抜粋本文:

====

初心者のAWS環境構築について | グローシップ・パートナーズ株式会社

初心者のAWS環境構築について

こんにちは、私は入社5年目の社員で、AWS利用の経験は少ないですが、様々なAWSサービスを使って環境構築を行いました。今回のプロジェクトでは、AWSの基本知識をみにつけ、セキュアなシステム構築をおこなうことが目的でした。この記事では、それぞれのサービスの概要とポイントについて説明します。また、作業中に直面した課題や学んだことについても触れていきますので、これからAWSを使って環境構築を行う方々の参考になれば幸いです。

今回作成するシステムの簡易構成図を以下に示します

特徴としてマルチAZを利用し可用性の高い構成をとっており、セキュリティ面ではWAFや管理者限定でVPNを使用しています。

図における知っておきたい用語

※図における知っておきたい用語

リージョンはAWSがサービスを提供している拠点(図にはない)

====

与えられた情報:

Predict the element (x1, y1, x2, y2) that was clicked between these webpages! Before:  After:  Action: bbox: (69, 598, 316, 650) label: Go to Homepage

====

課題:
1. AWS環境構築の記事について、次の問いに答えよ。
(a) 筆者は入社何年目の社員か。
(b) 可用性の高い構成のために何を利用しているか。
(c) リージョンはどのように説明されているか。
2. AWS環境構築の記事に出てくる英字の略語をすべて挙げよ。
3. AWS環境構築の記事の続きを、最後の文の後から書いてください。
一覧はここでは使わない。

解答:
1.
(a) 入社5年目
(b) マルチAZ
(c) AWSがサービスを提供している拠点

2. AWS、AZ、WAF、VPN

3.
AZはリージョン内の更に細かい拠点

AWS内でプライベートな空間を作りたいときに使用する

VPCとインターネットを接続するために使われる

サーバーへの負荷を分散させる

AWSが提供する仮想コンピューター

環境構築の最初のステップとして、IAMを使用してユーザーとグループを作成し、権限を割り当てました。セキュリティの観点から、最小限の権限を選択して付与しました。また、多要素認証(MFA)の設定も行い、アカウントのセキュリティをさらに強化しました。

権限選択画面

※権限選択画面、ここでユーザーの権限を選択可能

次に、インフラの管理と自動化のためにCloudFormationを使用しました。既存のテンプレートを活用し、インフラのセットアップを迅速かつ効率的に行いました。これにより、EC2インスタンスの作成やサブネットの設定などを自動化し、一貫性を保ちながら迅速にデプロイメントを行うことが可能になりました。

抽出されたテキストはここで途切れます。